Bacillus strains Bp D10 and Bs E12 were tested for their ability to digest the sulfur containing compounds, dimethyl sulfide, benzyl mercaptan, and ethyl mercaptan. Sterile media was prepared with the VFA being the primary source of carbon and control media was prepared without the VFA. Medias were inoculated with Bp D10 or Bs E12 and incubated at 25° C. for 48 hours. Bacterial growth was quantified by measuring optical density. An increase in growth compared to the control indicates that the strain is able to utilize the VFA to support additional biomass growth. As shown in FIGS. 3A and 3B, Bacillus strains Bp D10 and Bs E12 were able to utilize the sulfur containing compounds, dimethyl sulfide, benzyl mercaptan, and ethyl mercaptan as a source of carbon, and thus were able to metabolize and remove such compounds from the media.

Example 4

Strain Identification and Uniqueness

The Randomly Amplified Polymorphic DNA PCR method (hereafter referred to as RAPD-PCR) was used to identify genetic variability of each strain.
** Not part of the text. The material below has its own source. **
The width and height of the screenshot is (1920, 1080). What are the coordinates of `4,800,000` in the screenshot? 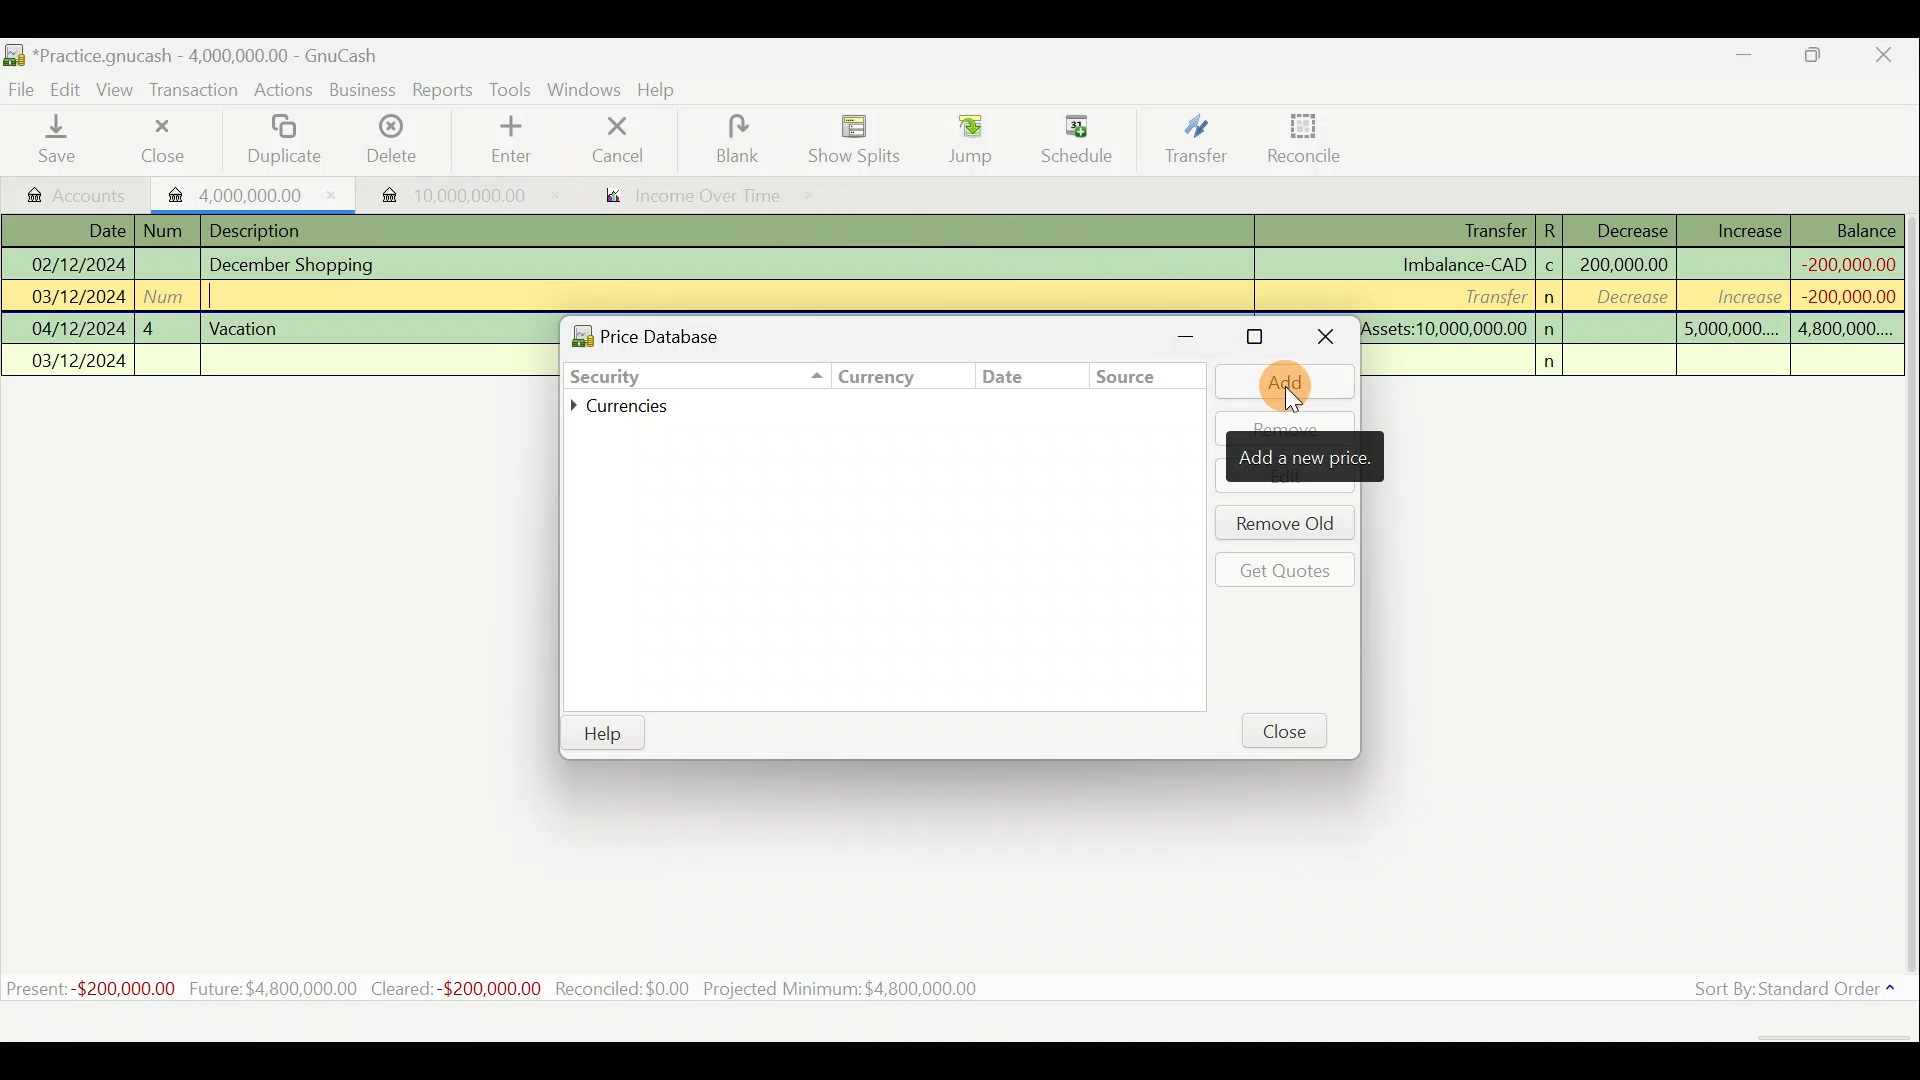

Preparation of the DNA to be used in the RAPD-PCR reaction was done by using the QIAGEN® Tissue and Blood single column kit (QIAGEN®, Venlo, The Netherlands). FIGS. 4A-4F illustrate RAPD-PCR results for strains Bacillus strains Bp D10 and Bs E12. The results show that the two strains are unique from each other.

Example 5

Bacillus Strains Bp D10 or Bs E12 Degrade Propionic Acid, Butyric Acid, Acetic Acid, and Ammonia

Reduction of propionic acid, butyric acid, acetic acid, and ammonia were evaluated after treatment with a blend of Bs E12 (NRRL #B-68444) and Bp D10 (NRRL #B-68443). Minimal media with ammonia, acetic acid, propionic acid, or butyric acid were left untreated (control) or treated with 1×10⁶ CFU/ml of the Bacillus blend for five days at 25° C. and 130 rpm. After treatment, butyric acid and propionic acid were quantified via GC-MS and ammonia and acetic acid were quantified using Hach kits Ammonia TNT 834 and Volatile Acids TNT 872, respectively. There was a significant reduction in all four odor compounds as a result of treatment with the Bacillus blend (p<0.05, Student's t-test) as shown in FIGS. 5-8.